WHAT IS NEEDED — Set down each of the following rows verbatim, with nothing added, removed, or altered.

>> begin MATERIAL FOR THE TASK

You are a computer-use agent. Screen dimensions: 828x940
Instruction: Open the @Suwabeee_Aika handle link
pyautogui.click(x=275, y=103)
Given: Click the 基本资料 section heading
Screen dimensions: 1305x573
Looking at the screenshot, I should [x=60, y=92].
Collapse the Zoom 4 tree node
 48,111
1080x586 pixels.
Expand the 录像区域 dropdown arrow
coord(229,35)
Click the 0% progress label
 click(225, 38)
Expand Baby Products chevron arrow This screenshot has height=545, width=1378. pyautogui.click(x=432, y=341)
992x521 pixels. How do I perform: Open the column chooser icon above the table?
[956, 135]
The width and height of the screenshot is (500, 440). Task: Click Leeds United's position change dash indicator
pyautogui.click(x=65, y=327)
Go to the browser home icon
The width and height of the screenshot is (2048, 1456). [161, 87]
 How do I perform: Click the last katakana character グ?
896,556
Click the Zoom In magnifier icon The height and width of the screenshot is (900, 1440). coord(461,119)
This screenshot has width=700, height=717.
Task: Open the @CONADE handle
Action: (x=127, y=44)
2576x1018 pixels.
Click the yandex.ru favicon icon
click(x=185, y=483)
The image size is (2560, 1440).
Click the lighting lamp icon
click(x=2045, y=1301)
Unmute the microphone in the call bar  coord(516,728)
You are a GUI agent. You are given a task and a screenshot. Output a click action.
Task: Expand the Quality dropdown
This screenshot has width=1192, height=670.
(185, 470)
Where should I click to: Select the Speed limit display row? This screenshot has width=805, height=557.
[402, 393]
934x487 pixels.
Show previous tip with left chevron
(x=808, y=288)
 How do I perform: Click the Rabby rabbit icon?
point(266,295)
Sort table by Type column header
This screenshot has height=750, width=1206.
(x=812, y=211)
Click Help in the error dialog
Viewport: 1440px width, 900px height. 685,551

>> end MATERIAL FOR THE TASK

EXERCISE ANSWER —
You are a computer-use agent. Screen dimensions: 828x940
Instruction: Open the @Suwabeee_Aika handle link
pyautogui.click(x=275, y=103)
Given: Click the 基本资料 section heading
Screen dimensions: 1305x573
Looking at the screenshot, I should [x=60, y=92].
Collapse the Zoom 4 tree node
 48,111
1080x586 pixels.
Expand the 录像区域 dropdown arrow
coord(229,35)
Click the 0% progress label
 click(225, 38)
Expand Baby Products chevron arrow This screenshot has height=545, width=1378. pyautogui.click(x=432, y=341)
992x521 pixels. How do I perform: Open the column chooser icon above the table?
[956, 135]
The width and height of the screenshot is (500, 440). Task: Click Leeds United's position change dash indicator
pyautogui.click(x=65, y=327)
Go to the browser home icon
The width and height of the screenshot is (2048, 1456). [161, 87]
 How do I perform: Click the last katakana character グ?
896,556
Click the Zoom In magnifier icon The height and width of the screenshot is (900, 1440). coord(461,119)
This screenshot has width=700, height=717.
Task: Open the @CONADE handle
Action: (x=127, y=44)
2576x1018 pixels.
Click the yandex.ru favicon icon
click(x=185, y=483)
The image size is (2560, 1440).
Click the lighting lamp icon
click(x=2045, y=1301)
Unmute the microphone in the call bar  coord(516,728)
You are a GUI agent. You are given a task and a screenshot. Output a click action.
Task: Expand the Quality dropdown
This screenshot has width=1192, height=670.
(185, 470)
Where should I click to: Select the Speed limit display row? This screenshot has width=805, height=557.
[402, 393]
934x487 pixels.
Show previous tip with left chevron
(x=808, y=288)
 How do I perform: Click the Rabby rabbit icon?
point(266,295)
Sort table by Type column header
This screenshot has height=750, width=1206.
(x=812, y=211)
Click Help in the error dialog
Viewport: 1440px width, 900px height. 685,551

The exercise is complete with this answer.